L’auteur de cet essai revient dans son ouvrage sur cette éprouvante épreuve, un travail d’une dizaine d’années, une première version qui l’avait occupé six ans ayant été retoquée : il ne s’agissait pas ici d’une traduction banale, de celle où le traducteur tente d’améliorer le texte quand il est trop mauvais pour le rendre compréhensible au lecteur lambda, il fallait tout au contraire, rendre en français ce verbiage sans style, ces développements confus quasi illisibles, ces syllogismes et dérapages, bref un fatras « littéraire » et porteur d’idées répugnantes.
Olivier Mannoni élargit son analyse aux autres livres écrits par des nazis ou à leurs discours, démontrant qu’ils utilisaient sciemment la langue allemande pour manier « les ressources du langage pour dissimuler d’abord leurs intentions puis leurs crimes. »

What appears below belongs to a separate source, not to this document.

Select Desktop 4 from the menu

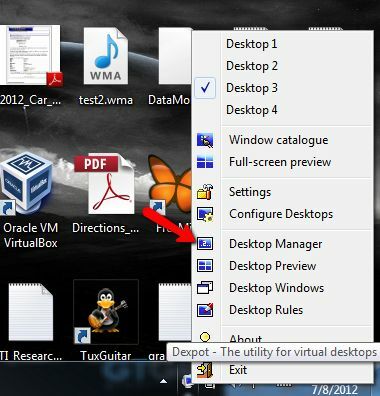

Dans un dernier chapitre, l’auteur alerte, les nazis ont utilisé le langage pour tromper, cacher leurs projets dans un premier temps, or c’est exactement ce que l’on peut observer de nos jours, depuis les années 90, avec les Le Pen et les mouvements d’extrême droite, Eric Zemmour, ou plus récemment encore avec Trump, des mots, des expressions qui étaient jusqu’alors tabous, à force d’être répétés dans des discours sont repris par les médias et par un effet de boule de neige, deviennent des éléments du langage courant (le « grand remplacement » etc.). « Parce qu’il permet le dialogue et la prise de décision commune, le langage est la force de la démocratie. Que ce langage soit perverti, et c’est la démocratie elle-même qui se distord, s’atrophie et perd sa raison d’être. »
Glaçant.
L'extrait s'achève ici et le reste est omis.